15 March 2013
New School Boss Serious About Saving Jobs
Wednesday’s school board meeting was a mixture of highs and lows. On the low end, news that budget constraints could cost as many as eight positions at area schools next year. On the high end: approval of a contract for the district’s new superintendent, Shawn Wiencek. She won’t officially be on the job until this summer, but is already getting involved. One way: by asking for a lower salary than expected.
Shawn Wiencek – “I took a little bit less of a salary because I knew that the district was going to be facing some financial decisions and I wanted to be able to contribute to that. I’m certainly going to do what I can to preserve jobs.”
Wiencek, a former Montana school administrator, will make $75,000 a year at Siuslaw. That’s considerably less than administrators at other similarly sized districts. She and her husband, Jeff Kelly, moved to Lane County last year when he became the evening weather anchor for KMTR TV.
Shawn Wiencek – “Even in the interview I had told the board that we loved Florence so much that we were going to move there regardless of whether I had the job or not. So we were already over there looking at properties and perusing areas that we would like to live.”
The couple has three high school age children. Wiencek will assume the position July 1st in replacement of Jeff Davis who is retiring after four years in Florence.

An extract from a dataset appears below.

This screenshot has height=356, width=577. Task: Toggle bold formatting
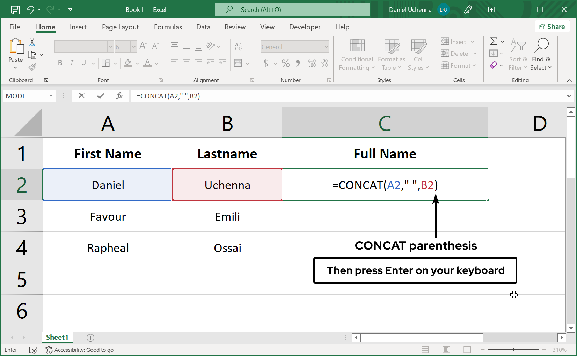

City officials were left scratching their heads earlier this week after a flurry of emails and letters arrived asking them to deny a permit application for a new non-commercial radio station in Florence. City Recorder Kelli Weese said “design review” approval for the studio of KXCR on 9th street has already been granted… that came last month and there was no testimony at all from either supporters or opponents.
She added that the protests…all of which appeared to be based on the same form letter… were in opposition to a perceived radiation hazard posed by the station’s link from the studio to the main transmitter on top of Glenada Hill.

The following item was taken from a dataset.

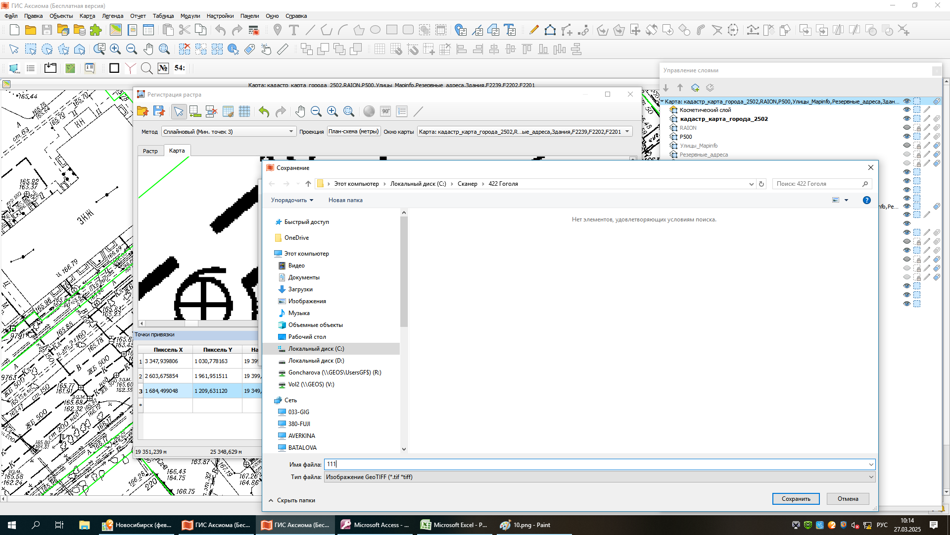Hide the Косметический слой layer
Screen dimensions: 950x535
click(906, 110)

Reese says that’s regulated by the Federal Communications Commission.
Chris Murray agrees… and adds that the concerns are misplaced. He is a board member for West Lane Translator Association and an engineer working on the development of KXCR.

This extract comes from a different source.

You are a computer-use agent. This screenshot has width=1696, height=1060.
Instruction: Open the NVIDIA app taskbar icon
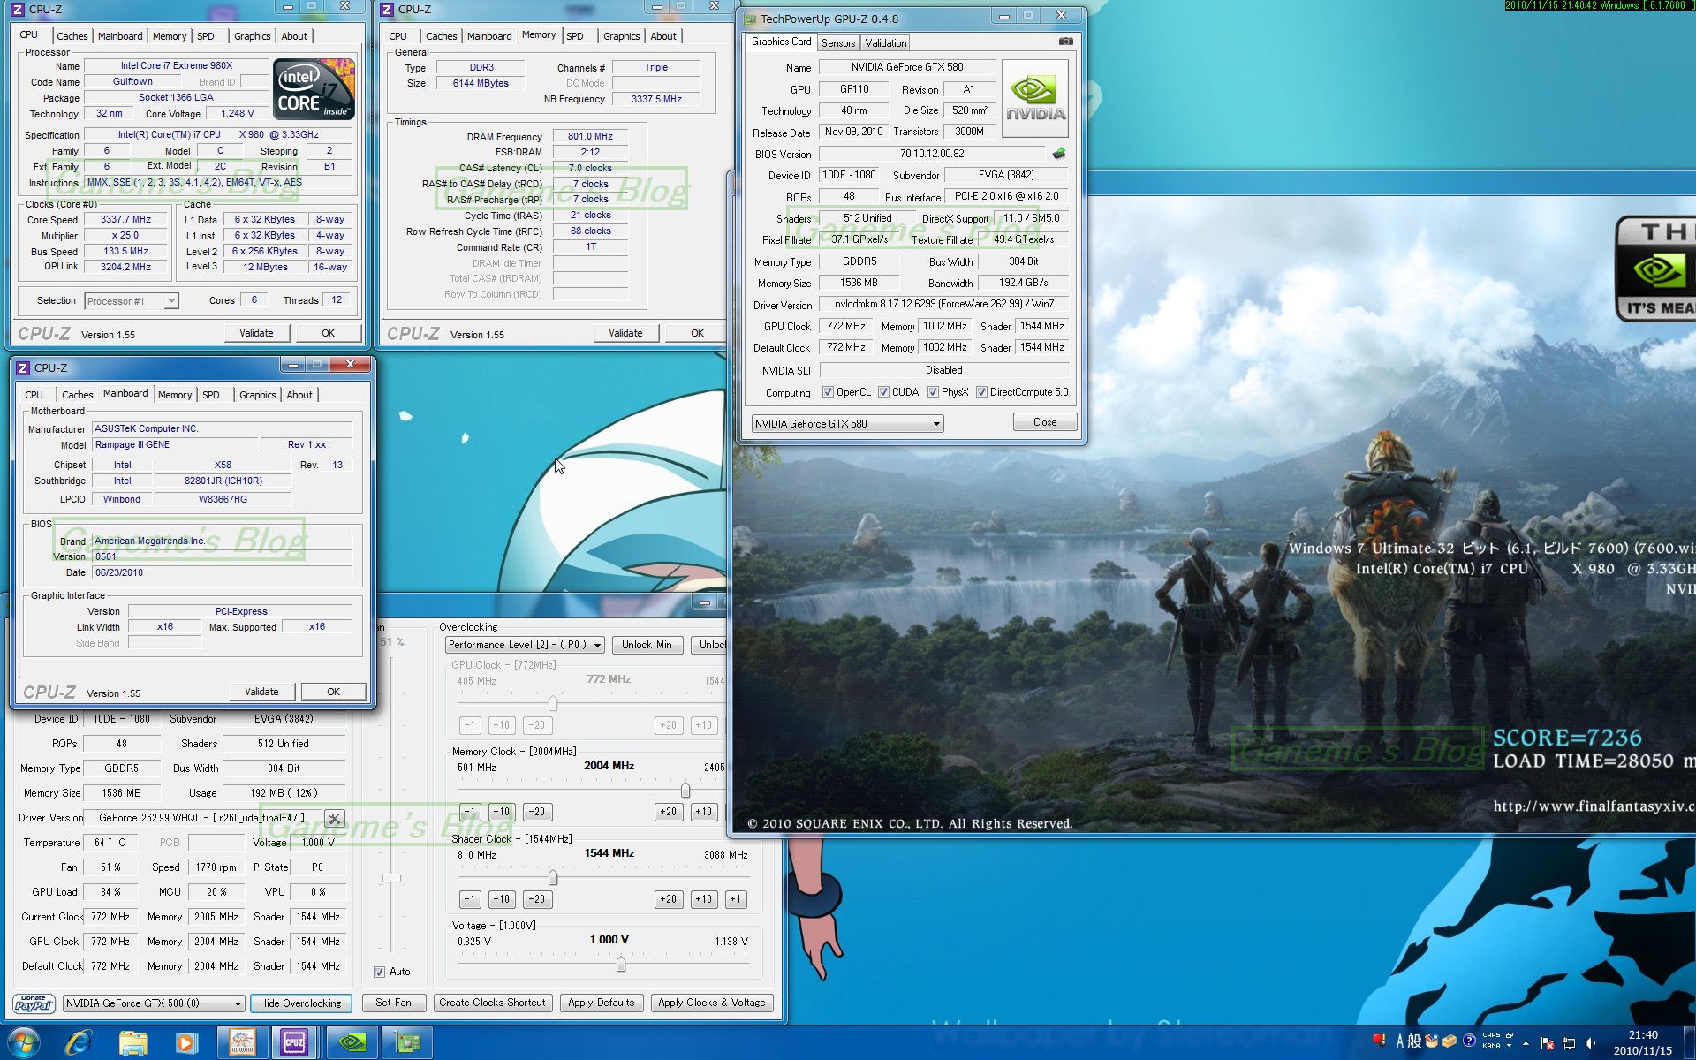(352, 1043)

Chris Murray – “Let’s take a flashlight. A little bitty mag-light flashlight. Climb up a tower, or the roof of a house, say 20 feet, and turn on that flashlight and point it toward Glenada Hill. Ok? That is a radiation device behind a parabolic mirror.”
Even if the radio waves from the uplink weren’t directed over the top of any surrounding properties, Murray says it would no negative impacts because it’s only seven watts.
Nesting protections for a threatened shore bird go in place up and down the Oregon Coast today. Coastal populations of the Western Snowy Plover have been under federal protection for two decades.
Since then, populations have increased dramatically. The birds nest in dry sand areas above the high tide line and are sensitive to pressure from natural predators as well as humans. Nesting sites at Baker Beach near Sutton Creek as well as the Siltcoos, Tahkenitch and Tenmile Estuaries will be roped off beginning today. Three other south coast locations will be set aside as well, allowing space for nests and the rearing of young.
Wildlife biologists say there are several threats to the birds survival, many of which stem from the loss of habitat due to European beachgrass.
Protections remain in place until September 15th.
There will be two grand entries tomorrow… both featuring dancers and drummers… at the 20th annual Florence Pow Wow hosted by the Native American Education Programs at Siuslaw and Reedsport Schools. The Pow Wow will be at Siuslaw Middle School on Oak Street in Florence with the first entry at one pm… the second at six. Native American arts and crafts will be featured along with an ‘open drum’. A pot luck is set for 4:30.